(c) An editorial by Bob Rogers, 16 July 2012
The story line offered with the movie, “Buffalo Soldiers,” starring Danny Glover, describes the film as fact based. With the apparent noble intention of illustrating and informing their audience of the important contributions made by African American soldiers in the invasion, occupation and settlement of the southwestern United States, writers Jonathan Klein and Frank Military weave a tale of Company H, Tenth Cavalry and its attempt to capture an “Apache warrior named Vittorio” who slaughters settlers in New Mexico. Directed by Charles Haid, the film further promises to reveal “the truth about the Indian invaders.”
“Buffalo Soldiers” is a major disappointment. The great cinematography delivers misinformation at best and definitely sets back the education of the public with its false narrative.
In 1997, I saw this movie and shook my head. Because a number of people have mentioned it to me this year (2012) with praise, I saw it again last week. This time, I was appalled.
Black cavalrymen and infantrymen of Buffalo Soldier fame were well respected by their Indian adversaries. They earned grudging recognition from fellow white soldiers and genuine praise from their white officers. And, they certainly did not commit the repugnant crime purported near the end of the movie. Civil War hero Colonel Grierson was not the wimp portrayed in the movie, nor was he wounded by Indians during his twenty plus years as the commander of the Tenth Cavalry.

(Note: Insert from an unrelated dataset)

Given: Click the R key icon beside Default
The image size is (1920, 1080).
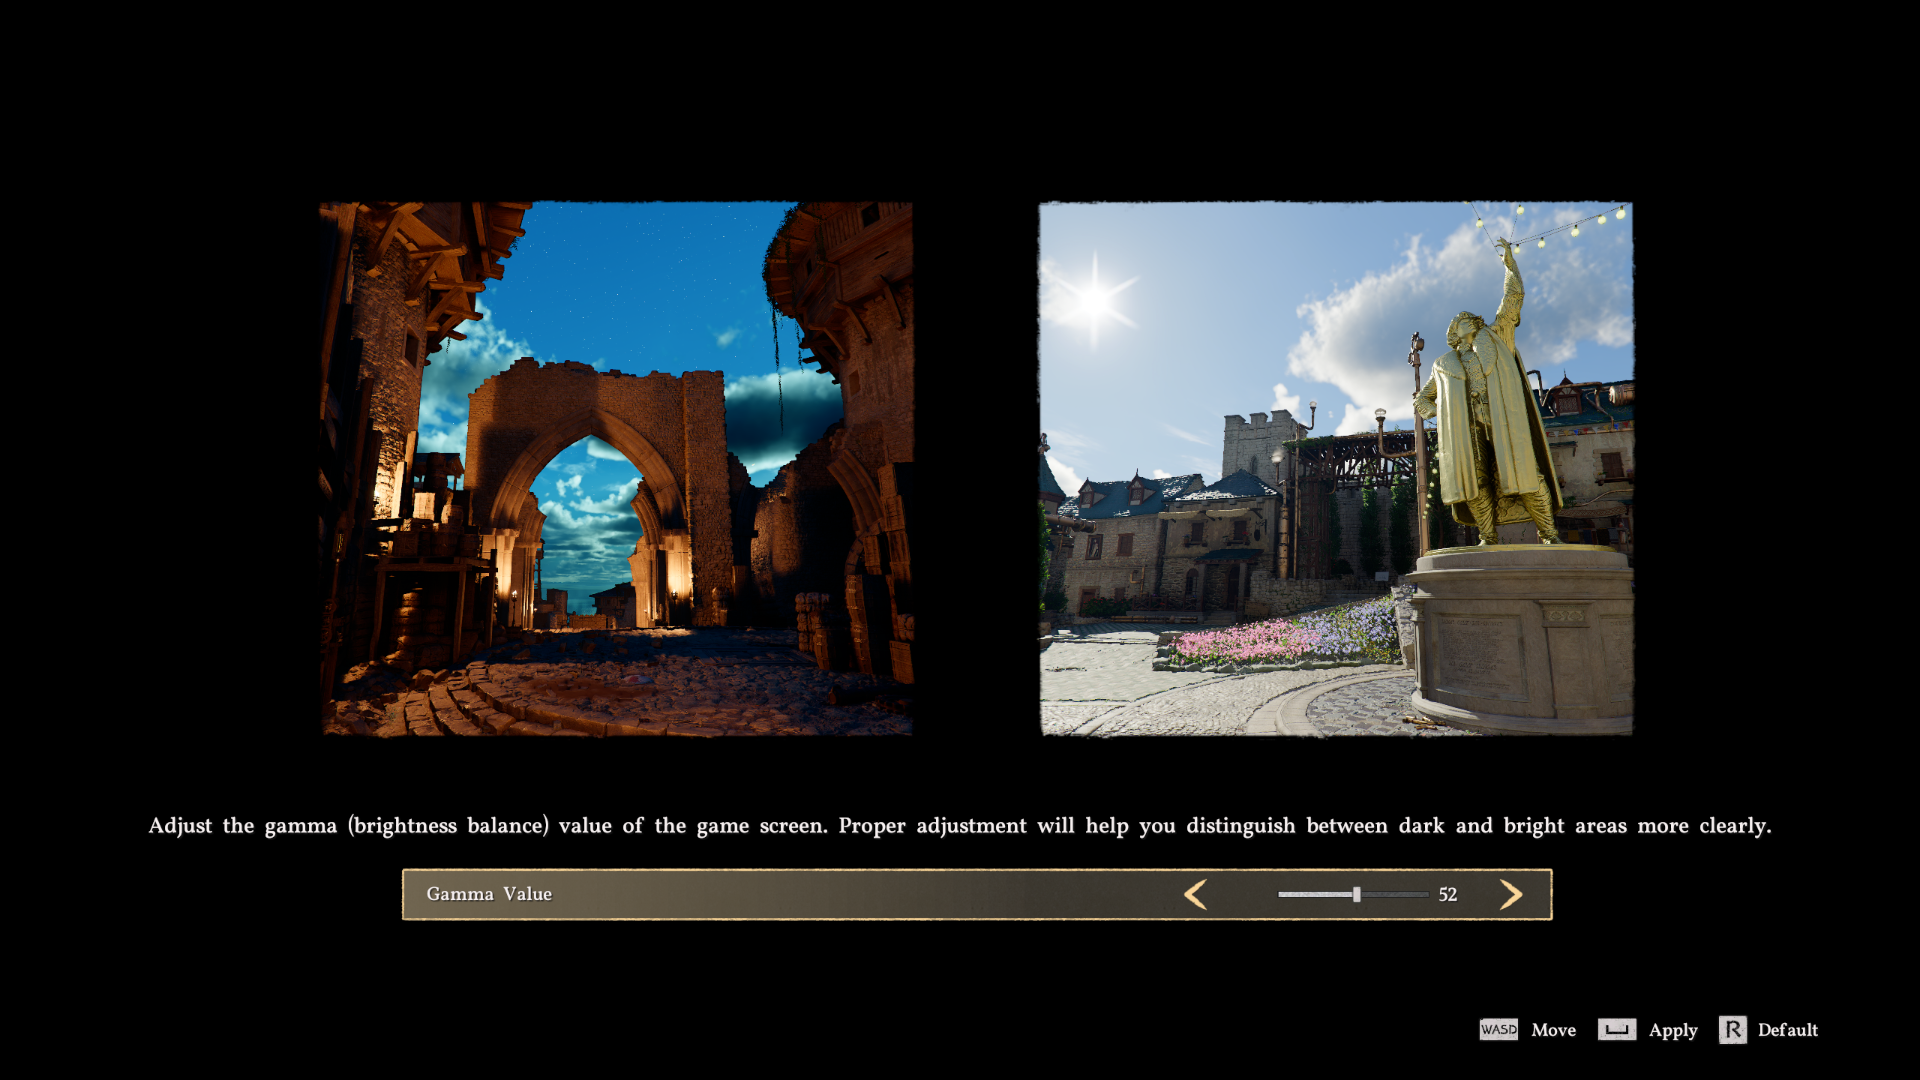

Chihenne Chief Victorio (not “Vittorio”) is known to scholars as well as buffs. Between 1970 and 1991, authors Eve Ball and Dan Thrapp wrote scholarly and complete volumes about Chief Victorio and why he led his Mimbres Apaches (sometimes called Warm Springs Apaches or Eastern Chiricahua Apaches) in a fourteen month war against the United States. Called America’s greatest guerilla fighter, Victorio was certainly not a Mescalero Apache as he was called in the movie, though a few Mescalero warriors joined his band.
At Rattlesnake Springs in West Texas, the movie makers missed a chance to depict the actual dramatic showdown. It was Grierson versus Victorio. The two generals deployed their troops expertly and with aplomb. That day, Grierson used his Companies A, B, C, G, and H – each a company of Buffalo Soldiers. Find the factual and exciting outcome in readable story form here along with a recommended bibliography for your reading pleasure. https://bobrogers.biz/Page_per_Book/First_Dark.html
“Buffalo Soldiers,” in addition to being an instrument of misinformation, is a teaching opportunity squandered.